Ninh Thuận has three ports:
- at Vịnh Vĩnh Hy in northeastern Ninh Hải District
- Ninh Chu Port in southern Ninh Hải District near Phan Rang
- Cà Ná Port in the south of the province

The nearest commercial airport is Cam Ranh International Airport.

===Energy===

Ninh Thuận aims to become a renewable energy production base starting in the late 2020s, taking advantage of the local climate with the lowest annual rainfall, highest total solar heat radiation and fastest average wind speed in Vietnam. However, it is located far from major load centers of Vietnam.

As of 2021, around 100 ha of photovoltaic panels were already deployed in the province, with several projects still under construction. Solar power capacity totaled 2,256 MW in 2021.

The province has had some trouble with creating a successful wind power project, notably delaying a project scheduled to be completed in 2012 for five years before seemingly scrapping the project entirely.

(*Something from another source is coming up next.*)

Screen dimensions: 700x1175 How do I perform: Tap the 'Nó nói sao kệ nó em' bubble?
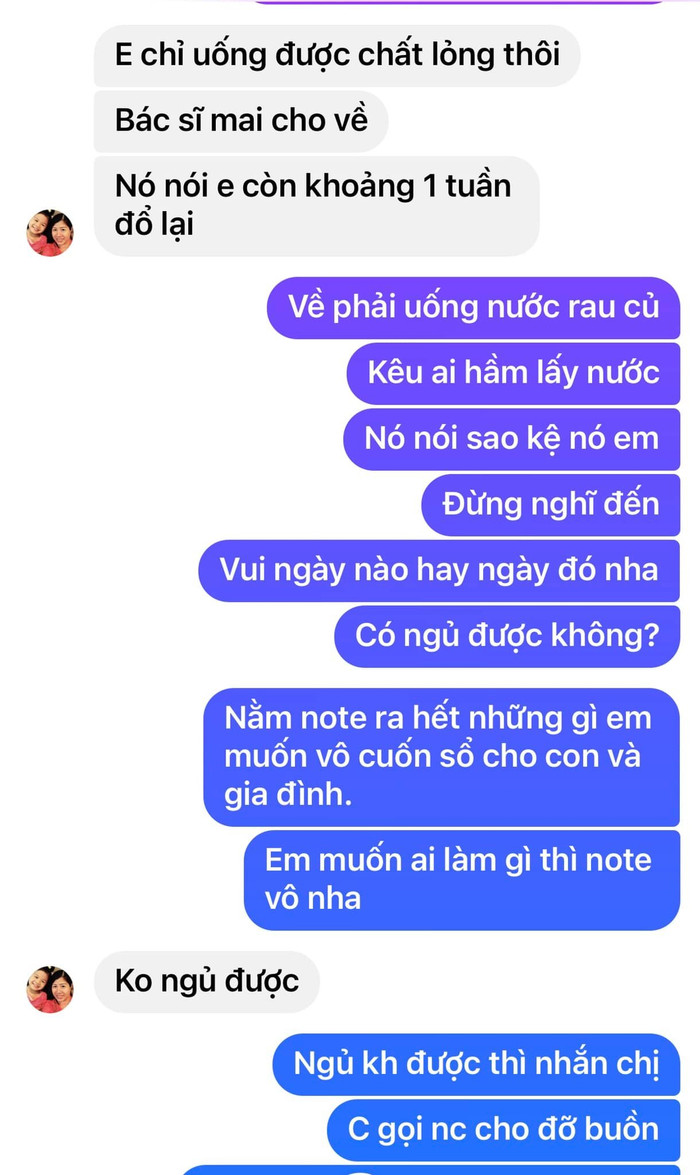511,439
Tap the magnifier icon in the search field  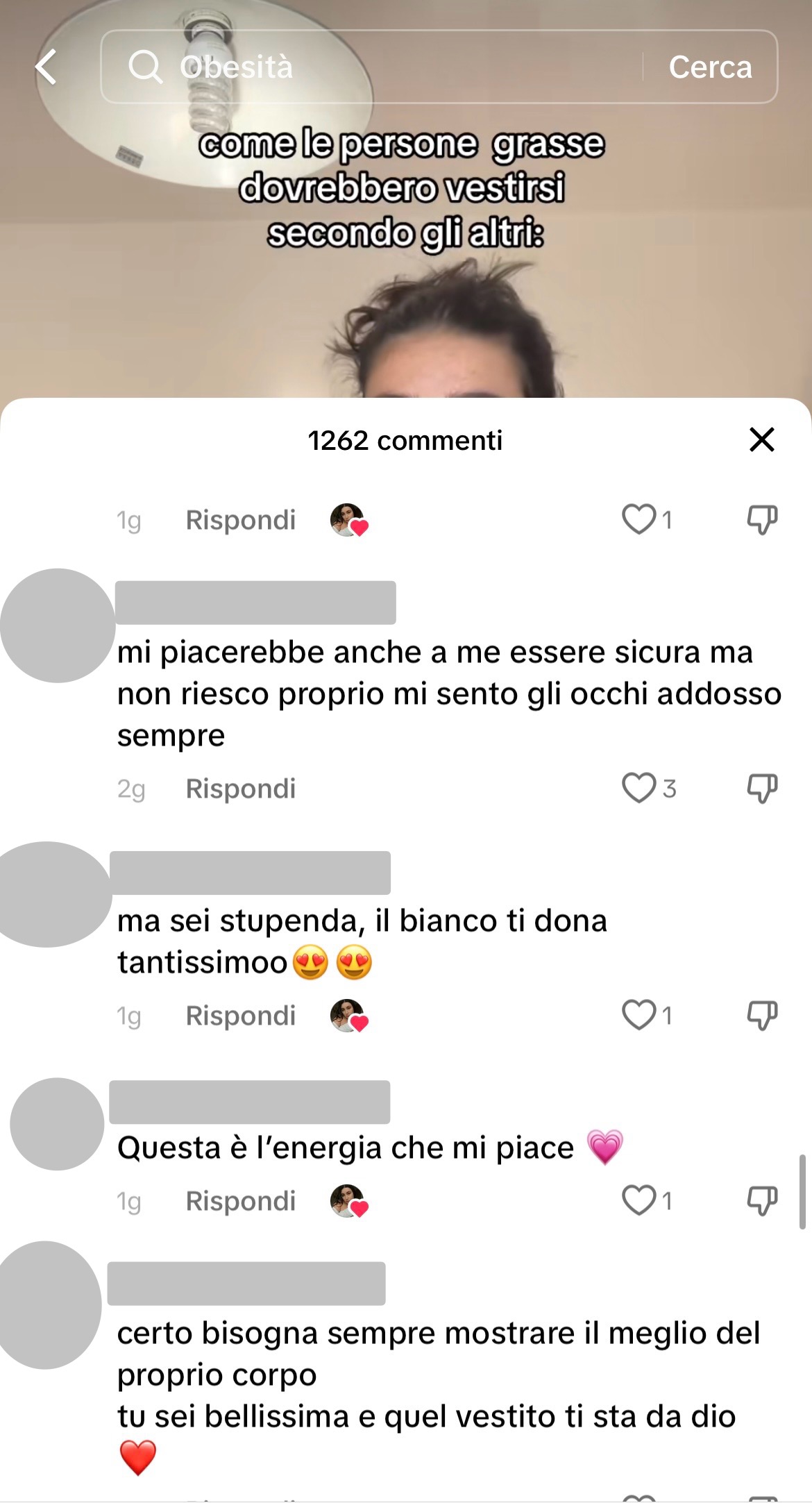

Da Nhim hydropower plant is located in Ninh Sơn District in the northwest of Ninh Thuận. Ninh Thuận was chosen as the site for some of Vietnam's future electricity projects that are part of Vietnam Electricity's diversification away from hydropower. The province was supposed to build two nuclear reactors starting in 2009, but the plan was scrapped due to "economic conditions". In 2026, Vietnam and Russia signed an agreement intending to improve nuclear capacity in the province. Then prime minister, Pham Minh Chinh, set a target in 2025 to create two nuclear reactors in Ninh Thuận by 2030.

== Tourism ==

Tourist attractions in Ninh Thuan: Núi Chúa National Park, areas of dry forest, coastal habitats, and marine ecosystems. Vĩnh Hy Bay is known for its coastal and coral reefs. Other attractions include Hang Rai, Nam Cuong Sand Dunes, and Mũi Dinh, which are located along the province's coastline and surrounding areas.

Ninh Thuan is also known for its grape-growing areas where several vineyards are open to visitors.

== Notable residents ==

- Po Klong Garai - king of Panduranga from 1167 to 1205.
- Nguyễn Văn Thiệu - former President of South Vietnam from 1967 to 1975.
- Chế Linh - Vietnamese (ethnic Cham) popular singer, songwriter.
- Po Dharma (Quảng Văn Đủ) - Vietnamese human rights activist and Cham cultural historian.
- Al Hoang (Hoàng Duy Hùng) - is a former member of the Houston City Council.